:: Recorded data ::
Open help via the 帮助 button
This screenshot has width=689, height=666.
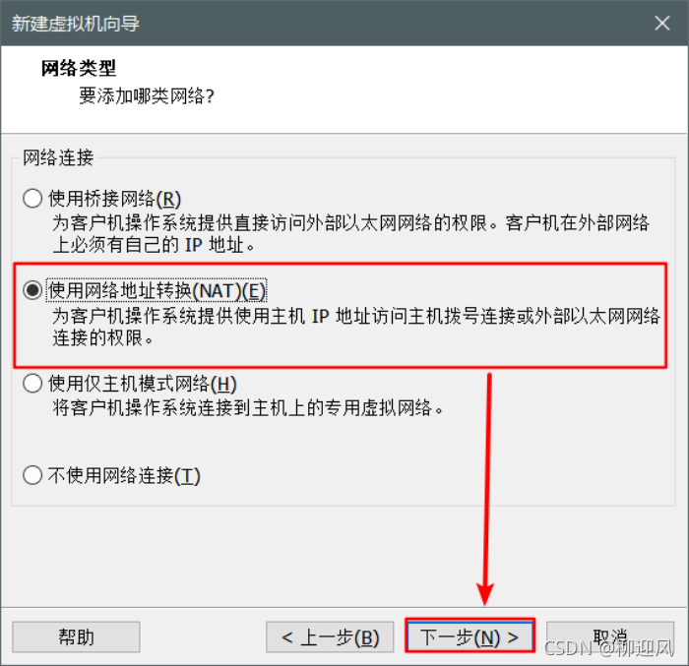[x=76, y=637]
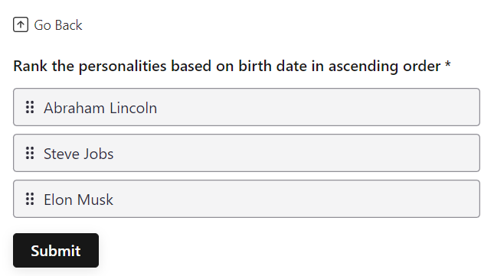Click the up-arrow Go Back icon

(21, 24)
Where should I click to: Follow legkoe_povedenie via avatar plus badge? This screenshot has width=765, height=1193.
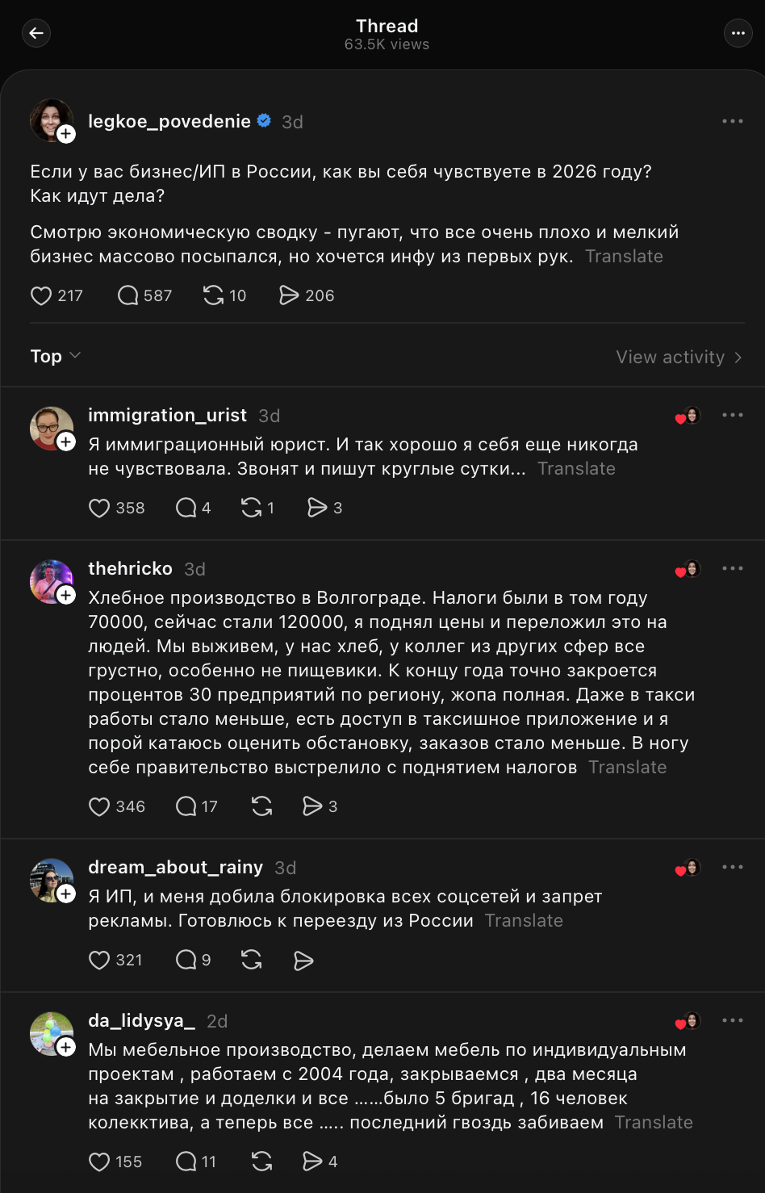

:: Do this ::
Pull out each line in the entries above that contains the string "width", treating uppercase and lowercase letters as different.

:: Expected answer ::
This screenshot has width=689, height=666.
Where should I click to: Follow legkoe_povedenie via avatar plus badge? This screenshot has width=765, height=1193.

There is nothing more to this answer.